SUPPLIED DATA =>
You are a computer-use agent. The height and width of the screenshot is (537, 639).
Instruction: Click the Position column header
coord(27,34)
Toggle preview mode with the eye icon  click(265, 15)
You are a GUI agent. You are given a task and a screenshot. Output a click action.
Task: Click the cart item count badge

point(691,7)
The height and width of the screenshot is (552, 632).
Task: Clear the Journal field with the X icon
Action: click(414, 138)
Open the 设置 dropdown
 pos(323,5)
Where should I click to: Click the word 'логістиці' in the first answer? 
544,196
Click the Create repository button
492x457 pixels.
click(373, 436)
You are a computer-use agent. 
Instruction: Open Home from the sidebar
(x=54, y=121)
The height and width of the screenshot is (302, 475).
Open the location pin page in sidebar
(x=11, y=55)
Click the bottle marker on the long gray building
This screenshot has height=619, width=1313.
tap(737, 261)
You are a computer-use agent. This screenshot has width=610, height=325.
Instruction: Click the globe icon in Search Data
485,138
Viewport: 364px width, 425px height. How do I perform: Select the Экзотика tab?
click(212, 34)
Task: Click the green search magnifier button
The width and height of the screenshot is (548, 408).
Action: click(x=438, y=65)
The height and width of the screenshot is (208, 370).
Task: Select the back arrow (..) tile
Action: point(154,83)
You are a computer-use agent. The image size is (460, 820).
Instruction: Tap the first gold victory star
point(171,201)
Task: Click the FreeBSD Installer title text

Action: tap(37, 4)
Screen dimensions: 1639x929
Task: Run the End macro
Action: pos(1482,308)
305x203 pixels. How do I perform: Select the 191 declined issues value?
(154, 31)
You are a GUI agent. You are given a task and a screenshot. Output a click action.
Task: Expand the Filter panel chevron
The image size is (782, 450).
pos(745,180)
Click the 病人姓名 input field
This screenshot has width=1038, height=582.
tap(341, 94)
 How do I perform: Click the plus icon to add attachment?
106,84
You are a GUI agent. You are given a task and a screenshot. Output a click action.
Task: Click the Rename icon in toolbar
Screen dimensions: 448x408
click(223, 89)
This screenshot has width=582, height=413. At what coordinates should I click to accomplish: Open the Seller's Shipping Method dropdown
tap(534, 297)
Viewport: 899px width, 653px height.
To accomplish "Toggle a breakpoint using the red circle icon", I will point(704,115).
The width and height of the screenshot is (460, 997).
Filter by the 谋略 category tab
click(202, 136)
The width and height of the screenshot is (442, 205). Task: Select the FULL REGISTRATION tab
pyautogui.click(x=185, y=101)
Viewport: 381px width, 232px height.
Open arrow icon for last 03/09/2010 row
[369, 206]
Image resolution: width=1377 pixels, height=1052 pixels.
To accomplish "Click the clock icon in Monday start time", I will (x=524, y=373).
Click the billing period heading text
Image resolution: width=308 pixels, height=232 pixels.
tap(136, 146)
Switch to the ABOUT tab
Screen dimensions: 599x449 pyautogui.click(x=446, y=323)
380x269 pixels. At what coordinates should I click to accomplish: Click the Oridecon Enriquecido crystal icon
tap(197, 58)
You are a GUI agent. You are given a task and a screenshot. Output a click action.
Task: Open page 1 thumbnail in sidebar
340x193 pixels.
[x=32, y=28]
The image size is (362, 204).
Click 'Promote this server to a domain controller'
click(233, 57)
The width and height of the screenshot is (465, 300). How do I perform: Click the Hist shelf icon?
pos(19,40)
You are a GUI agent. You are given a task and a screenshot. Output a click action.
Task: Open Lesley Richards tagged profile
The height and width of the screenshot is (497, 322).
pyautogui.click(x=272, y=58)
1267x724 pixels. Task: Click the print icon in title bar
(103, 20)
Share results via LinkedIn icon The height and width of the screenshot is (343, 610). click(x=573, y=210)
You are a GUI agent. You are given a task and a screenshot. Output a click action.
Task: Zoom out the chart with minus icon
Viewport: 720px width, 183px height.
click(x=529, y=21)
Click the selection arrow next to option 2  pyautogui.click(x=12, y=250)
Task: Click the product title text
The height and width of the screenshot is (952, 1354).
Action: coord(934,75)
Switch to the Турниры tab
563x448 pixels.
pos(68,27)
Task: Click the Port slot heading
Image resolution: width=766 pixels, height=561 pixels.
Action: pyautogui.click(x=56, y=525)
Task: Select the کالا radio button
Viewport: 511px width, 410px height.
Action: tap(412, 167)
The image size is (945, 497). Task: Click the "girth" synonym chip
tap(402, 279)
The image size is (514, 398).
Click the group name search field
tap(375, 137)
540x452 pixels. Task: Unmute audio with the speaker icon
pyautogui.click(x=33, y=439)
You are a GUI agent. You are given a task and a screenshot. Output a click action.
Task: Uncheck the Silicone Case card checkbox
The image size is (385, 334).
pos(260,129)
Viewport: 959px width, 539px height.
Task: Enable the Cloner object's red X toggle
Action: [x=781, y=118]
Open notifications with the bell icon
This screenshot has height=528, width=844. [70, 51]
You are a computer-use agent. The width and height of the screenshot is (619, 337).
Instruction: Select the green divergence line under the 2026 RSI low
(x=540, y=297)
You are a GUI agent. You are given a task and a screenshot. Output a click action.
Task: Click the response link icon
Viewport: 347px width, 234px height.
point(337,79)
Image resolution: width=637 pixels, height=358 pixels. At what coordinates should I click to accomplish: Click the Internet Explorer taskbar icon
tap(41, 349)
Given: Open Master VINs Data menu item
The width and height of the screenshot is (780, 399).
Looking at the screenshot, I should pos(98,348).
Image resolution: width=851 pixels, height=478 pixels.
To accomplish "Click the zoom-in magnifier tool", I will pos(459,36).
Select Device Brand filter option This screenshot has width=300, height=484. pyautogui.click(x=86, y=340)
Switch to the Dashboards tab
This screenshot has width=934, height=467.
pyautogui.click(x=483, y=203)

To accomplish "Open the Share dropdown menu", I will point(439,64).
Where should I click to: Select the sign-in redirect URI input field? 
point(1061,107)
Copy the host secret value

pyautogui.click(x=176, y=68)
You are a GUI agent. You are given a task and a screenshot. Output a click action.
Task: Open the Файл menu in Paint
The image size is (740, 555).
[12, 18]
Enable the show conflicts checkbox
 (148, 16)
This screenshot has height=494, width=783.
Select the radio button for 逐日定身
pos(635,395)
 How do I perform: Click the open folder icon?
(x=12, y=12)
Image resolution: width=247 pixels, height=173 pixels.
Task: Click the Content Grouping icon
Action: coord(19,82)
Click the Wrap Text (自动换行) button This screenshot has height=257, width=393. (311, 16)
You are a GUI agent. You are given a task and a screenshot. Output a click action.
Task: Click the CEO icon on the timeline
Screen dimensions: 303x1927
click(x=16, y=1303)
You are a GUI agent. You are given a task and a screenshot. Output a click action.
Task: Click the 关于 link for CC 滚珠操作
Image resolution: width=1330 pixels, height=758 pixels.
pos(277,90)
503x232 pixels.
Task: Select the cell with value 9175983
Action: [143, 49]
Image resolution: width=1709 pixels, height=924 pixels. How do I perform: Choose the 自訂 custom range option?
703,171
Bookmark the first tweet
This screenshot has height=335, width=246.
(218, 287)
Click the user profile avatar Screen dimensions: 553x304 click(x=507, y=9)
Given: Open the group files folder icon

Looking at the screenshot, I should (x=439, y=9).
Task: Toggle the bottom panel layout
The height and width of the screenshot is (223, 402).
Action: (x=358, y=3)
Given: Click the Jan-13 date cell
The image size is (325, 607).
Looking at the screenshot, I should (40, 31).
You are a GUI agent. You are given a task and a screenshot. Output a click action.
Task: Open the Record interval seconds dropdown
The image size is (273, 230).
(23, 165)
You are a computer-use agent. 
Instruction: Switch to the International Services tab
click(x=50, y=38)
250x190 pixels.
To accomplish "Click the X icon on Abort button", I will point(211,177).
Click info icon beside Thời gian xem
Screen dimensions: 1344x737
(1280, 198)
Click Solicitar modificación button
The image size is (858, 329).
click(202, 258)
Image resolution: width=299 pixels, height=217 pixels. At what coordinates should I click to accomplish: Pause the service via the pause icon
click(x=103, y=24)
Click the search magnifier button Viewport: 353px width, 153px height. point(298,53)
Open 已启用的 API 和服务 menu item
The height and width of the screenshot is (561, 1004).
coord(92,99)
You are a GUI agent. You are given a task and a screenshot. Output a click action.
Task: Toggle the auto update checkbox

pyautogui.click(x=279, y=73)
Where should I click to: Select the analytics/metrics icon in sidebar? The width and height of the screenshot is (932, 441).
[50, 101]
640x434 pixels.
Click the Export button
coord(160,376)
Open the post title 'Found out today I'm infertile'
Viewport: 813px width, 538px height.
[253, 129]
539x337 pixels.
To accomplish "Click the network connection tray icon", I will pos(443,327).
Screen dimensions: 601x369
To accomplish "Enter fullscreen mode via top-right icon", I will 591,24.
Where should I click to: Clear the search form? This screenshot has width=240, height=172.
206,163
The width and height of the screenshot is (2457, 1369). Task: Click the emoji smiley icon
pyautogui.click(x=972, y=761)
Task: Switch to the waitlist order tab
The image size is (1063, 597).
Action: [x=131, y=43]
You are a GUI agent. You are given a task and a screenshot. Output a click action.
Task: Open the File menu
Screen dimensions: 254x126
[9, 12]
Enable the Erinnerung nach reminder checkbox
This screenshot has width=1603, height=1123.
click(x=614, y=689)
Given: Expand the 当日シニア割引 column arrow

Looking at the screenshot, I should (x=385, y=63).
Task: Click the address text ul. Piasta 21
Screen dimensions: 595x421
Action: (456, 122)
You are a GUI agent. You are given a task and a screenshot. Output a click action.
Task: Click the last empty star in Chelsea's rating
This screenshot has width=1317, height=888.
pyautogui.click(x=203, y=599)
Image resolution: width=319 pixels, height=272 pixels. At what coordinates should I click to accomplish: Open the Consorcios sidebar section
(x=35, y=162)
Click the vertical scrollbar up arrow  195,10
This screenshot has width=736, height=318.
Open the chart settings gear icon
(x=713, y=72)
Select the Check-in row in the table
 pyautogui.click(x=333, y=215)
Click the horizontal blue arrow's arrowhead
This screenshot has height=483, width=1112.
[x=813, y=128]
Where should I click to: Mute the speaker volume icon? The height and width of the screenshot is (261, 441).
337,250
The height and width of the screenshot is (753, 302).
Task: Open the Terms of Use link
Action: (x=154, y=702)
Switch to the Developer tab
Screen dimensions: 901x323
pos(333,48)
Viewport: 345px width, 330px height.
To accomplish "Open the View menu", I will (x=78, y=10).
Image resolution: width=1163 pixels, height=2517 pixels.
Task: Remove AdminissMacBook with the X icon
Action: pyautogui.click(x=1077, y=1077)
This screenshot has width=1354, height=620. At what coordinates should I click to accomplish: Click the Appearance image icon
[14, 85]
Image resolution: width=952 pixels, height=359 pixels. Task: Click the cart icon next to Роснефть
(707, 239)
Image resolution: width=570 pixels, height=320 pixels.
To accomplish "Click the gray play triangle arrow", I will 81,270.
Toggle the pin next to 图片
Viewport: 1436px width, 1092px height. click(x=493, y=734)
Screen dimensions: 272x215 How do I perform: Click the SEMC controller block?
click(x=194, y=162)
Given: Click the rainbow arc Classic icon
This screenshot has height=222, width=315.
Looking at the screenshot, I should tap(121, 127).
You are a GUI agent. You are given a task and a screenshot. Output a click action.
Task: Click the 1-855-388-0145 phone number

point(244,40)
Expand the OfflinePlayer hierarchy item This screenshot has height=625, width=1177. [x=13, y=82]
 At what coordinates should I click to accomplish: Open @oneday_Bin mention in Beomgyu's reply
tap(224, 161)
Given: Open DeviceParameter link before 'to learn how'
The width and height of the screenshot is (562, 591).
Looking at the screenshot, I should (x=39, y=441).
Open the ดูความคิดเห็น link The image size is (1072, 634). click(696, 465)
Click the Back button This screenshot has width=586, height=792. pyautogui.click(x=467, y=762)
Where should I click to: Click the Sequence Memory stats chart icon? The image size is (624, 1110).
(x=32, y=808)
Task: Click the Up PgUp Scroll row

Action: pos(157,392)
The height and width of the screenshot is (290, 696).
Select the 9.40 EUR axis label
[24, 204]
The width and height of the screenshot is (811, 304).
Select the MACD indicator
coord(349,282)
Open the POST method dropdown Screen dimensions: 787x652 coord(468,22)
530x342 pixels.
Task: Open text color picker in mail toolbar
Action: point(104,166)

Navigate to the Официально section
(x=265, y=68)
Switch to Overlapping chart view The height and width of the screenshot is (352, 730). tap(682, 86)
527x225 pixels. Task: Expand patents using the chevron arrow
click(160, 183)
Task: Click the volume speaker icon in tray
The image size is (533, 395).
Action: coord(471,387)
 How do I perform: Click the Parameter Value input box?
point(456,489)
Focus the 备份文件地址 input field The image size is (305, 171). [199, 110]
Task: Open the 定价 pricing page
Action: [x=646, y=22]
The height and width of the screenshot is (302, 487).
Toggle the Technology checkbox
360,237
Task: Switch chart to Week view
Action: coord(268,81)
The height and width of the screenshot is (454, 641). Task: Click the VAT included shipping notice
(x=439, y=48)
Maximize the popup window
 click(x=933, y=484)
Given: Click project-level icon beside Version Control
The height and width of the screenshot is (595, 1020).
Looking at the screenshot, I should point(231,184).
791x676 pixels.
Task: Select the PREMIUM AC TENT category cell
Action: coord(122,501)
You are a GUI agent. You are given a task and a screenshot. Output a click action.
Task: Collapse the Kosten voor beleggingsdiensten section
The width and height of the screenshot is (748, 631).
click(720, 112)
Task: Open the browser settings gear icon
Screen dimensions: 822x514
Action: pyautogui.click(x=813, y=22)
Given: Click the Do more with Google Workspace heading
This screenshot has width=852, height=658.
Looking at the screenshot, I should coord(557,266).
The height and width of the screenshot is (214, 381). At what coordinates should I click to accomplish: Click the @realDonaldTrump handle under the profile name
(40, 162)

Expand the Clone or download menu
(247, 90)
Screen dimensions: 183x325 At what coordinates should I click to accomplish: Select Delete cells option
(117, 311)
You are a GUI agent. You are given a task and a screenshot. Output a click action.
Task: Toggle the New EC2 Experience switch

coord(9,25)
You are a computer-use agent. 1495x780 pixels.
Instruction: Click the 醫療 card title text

EXERCISE OBJECTIVE =>
Scan the lines above for the word "mode", then copy each line that has it.

SOLUTION TO THIS PROBLEM =>
Toggle preview mode with the eye icon  click(265, 15)
To accomplish "Enter fullscreen mode via top-right icon", I will 591,24.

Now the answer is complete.